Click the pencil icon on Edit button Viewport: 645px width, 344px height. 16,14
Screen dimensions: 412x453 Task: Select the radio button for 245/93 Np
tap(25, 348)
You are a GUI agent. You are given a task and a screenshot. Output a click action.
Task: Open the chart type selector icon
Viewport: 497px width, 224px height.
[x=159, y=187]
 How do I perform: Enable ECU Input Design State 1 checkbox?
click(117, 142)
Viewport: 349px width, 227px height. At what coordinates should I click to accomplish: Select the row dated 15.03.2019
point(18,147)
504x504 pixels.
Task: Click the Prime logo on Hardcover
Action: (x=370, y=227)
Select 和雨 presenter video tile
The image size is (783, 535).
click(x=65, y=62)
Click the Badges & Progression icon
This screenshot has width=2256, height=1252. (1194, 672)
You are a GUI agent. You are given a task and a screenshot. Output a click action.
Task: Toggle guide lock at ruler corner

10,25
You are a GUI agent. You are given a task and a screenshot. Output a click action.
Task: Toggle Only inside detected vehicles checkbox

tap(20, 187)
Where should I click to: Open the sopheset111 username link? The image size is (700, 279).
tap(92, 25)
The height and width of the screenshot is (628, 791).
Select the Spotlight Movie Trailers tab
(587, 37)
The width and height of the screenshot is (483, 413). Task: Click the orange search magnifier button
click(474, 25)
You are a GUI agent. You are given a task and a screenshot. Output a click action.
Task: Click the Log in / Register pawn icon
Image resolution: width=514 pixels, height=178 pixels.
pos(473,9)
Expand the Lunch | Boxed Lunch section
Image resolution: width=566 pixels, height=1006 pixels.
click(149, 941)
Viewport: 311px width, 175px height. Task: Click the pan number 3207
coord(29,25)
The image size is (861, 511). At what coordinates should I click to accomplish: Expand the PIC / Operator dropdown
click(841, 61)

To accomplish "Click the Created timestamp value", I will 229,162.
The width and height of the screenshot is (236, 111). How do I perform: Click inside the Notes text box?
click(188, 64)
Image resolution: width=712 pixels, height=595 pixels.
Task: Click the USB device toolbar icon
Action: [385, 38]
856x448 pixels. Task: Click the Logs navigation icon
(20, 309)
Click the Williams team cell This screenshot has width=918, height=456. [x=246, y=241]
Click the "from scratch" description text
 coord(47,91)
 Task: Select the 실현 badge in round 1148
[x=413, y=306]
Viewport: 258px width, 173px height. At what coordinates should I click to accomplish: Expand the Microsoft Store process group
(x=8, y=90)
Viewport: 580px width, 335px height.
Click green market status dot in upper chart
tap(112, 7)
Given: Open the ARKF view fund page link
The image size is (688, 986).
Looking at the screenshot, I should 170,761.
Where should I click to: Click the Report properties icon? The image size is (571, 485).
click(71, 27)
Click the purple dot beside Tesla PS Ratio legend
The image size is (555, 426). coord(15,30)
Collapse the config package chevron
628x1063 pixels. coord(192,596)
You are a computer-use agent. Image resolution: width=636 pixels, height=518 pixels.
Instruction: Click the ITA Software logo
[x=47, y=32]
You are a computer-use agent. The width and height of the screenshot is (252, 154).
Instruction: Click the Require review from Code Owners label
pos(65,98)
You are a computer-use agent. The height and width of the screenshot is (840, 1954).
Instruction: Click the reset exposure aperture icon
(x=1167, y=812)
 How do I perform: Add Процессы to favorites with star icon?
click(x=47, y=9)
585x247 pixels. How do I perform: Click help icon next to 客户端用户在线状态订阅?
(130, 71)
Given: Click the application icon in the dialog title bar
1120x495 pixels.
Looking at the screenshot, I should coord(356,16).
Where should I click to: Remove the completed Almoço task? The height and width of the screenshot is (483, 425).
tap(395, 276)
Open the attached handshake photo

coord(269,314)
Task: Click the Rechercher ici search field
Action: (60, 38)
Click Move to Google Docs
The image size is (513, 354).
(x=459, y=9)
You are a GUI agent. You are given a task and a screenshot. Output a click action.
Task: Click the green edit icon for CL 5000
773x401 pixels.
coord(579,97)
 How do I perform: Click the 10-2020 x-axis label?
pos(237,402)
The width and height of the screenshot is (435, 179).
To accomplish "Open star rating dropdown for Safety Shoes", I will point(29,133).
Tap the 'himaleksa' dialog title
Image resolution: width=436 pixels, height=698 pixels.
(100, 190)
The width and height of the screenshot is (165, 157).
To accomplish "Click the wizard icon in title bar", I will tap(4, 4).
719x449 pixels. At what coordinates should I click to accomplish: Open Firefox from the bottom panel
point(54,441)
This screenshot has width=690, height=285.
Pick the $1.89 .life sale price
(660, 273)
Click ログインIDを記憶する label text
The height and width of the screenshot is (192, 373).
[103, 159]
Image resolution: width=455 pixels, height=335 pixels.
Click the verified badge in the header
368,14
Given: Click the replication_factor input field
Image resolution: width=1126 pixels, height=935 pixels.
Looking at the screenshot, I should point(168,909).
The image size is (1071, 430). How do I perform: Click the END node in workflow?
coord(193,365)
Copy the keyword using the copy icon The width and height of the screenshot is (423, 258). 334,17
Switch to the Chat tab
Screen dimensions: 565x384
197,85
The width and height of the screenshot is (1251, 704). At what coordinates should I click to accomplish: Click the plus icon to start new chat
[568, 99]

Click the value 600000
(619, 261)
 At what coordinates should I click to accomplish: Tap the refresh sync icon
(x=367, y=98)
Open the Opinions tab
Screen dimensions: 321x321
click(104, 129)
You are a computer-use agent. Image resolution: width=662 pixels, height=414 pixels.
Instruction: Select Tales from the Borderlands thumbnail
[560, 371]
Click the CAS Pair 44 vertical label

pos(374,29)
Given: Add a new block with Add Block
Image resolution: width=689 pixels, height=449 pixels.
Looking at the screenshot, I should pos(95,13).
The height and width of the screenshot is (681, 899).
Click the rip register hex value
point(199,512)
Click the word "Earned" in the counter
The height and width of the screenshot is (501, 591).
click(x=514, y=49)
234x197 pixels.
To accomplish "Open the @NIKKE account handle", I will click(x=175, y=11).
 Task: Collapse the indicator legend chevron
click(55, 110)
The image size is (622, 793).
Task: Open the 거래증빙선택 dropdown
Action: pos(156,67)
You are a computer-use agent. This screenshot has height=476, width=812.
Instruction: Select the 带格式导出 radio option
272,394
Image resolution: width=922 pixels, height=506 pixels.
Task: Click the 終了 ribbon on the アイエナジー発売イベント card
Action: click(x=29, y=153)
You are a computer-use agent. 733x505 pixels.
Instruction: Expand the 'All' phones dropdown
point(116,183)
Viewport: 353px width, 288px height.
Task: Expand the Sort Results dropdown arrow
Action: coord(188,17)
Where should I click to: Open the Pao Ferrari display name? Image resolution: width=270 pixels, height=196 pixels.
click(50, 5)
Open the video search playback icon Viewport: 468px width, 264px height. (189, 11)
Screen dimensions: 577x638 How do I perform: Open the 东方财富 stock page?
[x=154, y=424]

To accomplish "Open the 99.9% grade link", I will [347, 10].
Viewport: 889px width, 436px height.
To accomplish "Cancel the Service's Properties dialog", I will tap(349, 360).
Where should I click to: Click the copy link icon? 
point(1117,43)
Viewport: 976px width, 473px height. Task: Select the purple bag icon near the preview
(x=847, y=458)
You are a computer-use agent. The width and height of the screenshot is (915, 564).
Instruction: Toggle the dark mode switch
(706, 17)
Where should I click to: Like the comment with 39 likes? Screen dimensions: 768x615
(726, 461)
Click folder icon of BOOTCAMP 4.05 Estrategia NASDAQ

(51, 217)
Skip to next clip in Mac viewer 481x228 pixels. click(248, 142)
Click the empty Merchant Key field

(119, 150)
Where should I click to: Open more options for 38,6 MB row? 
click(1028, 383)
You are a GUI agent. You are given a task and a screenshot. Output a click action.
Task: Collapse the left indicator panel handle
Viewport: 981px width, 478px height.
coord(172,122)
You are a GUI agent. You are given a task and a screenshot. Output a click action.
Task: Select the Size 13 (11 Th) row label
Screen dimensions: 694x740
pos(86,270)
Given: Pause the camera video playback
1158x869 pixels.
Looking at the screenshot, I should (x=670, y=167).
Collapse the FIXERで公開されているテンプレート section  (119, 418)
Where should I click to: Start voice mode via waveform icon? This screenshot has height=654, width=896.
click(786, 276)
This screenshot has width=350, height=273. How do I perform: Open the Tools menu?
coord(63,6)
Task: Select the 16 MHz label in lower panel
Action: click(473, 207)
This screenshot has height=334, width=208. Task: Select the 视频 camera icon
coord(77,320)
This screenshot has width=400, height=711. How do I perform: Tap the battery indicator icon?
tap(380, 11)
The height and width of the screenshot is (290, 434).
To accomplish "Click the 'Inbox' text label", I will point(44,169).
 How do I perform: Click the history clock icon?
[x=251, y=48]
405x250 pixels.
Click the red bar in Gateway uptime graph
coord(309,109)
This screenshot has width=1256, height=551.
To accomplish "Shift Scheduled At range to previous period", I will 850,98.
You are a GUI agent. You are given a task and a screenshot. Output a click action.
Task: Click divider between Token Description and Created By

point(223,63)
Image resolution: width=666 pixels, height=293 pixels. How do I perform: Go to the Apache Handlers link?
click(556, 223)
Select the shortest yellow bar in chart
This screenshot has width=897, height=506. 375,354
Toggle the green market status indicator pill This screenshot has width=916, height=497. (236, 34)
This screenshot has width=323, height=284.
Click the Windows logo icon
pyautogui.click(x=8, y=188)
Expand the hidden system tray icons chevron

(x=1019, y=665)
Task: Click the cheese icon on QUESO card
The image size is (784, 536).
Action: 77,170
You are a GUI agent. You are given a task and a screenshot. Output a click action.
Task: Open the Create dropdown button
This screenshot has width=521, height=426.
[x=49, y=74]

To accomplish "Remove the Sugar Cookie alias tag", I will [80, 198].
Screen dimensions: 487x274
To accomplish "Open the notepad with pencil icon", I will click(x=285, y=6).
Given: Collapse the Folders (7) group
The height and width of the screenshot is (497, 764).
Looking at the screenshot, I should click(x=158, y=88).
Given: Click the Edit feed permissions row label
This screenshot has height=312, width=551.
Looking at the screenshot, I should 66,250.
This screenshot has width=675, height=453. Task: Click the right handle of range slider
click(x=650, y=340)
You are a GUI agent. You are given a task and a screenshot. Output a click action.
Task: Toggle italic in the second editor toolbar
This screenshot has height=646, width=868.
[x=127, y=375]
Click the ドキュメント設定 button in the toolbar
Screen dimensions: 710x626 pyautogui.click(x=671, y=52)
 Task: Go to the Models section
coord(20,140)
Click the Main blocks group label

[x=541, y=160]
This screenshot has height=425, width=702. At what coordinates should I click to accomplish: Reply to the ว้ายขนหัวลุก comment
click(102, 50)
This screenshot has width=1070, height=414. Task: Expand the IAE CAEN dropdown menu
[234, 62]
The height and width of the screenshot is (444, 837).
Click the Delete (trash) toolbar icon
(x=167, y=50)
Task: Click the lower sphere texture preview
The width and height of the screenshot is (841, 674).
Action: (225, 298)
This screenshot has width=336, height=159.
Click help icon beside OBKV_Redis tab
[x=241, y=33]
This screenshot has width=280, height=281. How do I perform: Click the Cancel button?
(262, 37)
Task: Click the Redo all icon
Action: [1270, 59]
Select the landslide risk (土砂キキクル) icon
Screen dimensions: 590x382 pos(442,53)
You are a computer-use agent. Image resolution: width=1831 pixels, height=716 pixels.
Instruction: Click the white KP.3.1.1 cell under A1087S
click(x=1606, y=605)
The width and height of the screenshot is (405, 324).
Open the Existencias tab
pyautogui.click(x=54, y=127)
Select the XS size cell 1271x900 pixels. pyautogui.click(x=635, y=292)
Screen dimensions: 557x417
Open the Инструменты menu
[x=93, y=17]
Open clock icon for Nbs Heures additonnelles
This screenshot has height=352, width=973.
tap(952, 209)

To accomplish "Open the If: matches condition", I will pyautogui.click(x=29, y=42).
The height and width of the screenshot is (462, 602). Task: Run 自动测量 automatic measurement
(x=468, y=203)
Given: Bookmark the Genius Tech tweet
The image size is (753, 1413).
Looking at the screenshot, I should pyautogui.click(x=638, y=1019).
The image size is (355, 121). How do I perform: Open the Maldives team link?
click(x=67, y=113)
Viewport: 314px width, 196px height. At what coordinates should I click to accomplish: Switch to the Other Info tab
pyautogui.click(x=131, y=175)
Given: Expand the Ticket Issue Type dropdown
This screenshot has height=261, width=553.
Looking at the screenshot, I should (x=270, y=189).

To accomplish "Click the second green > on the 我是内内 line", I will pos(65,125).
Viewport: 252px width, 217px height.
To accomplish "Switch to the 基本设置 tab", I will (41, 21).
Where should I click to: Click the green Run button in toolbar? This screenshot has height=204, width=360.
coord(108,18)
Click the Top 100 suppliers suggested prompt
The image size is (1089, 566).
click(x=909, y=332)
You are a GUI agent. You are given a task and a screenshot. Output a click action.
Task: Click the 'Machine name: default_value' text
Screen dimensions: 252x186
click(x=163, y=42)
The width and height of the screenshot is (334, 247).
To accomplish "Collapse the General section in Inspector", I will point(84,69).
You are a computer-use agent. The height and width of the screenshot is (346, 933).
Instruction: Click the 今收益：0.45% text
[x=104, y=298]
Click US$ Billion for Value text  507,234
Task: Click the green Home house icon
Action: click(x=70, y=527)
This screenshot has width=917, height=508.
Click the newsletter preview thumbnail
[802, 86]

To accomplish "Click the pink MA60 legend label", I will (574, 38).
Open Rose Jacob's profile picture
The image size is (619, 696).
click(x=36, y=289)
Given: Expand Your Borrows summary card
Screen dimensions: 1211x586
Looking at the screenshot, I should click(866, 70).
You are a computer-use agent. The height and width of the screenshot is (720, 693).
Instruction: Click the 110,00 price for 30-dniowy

•••

→ **GOAL OF THE EXERCISE**
Among the records, find every line holding the word "video" and copy it.

→ **OUTPUT FOR THIS EXERCISE**
Select 和雨 presenter video tile
Open the video search playback icon Viewport: 468px width, 264px height. (189, 11)
Given: Pause the camera video playback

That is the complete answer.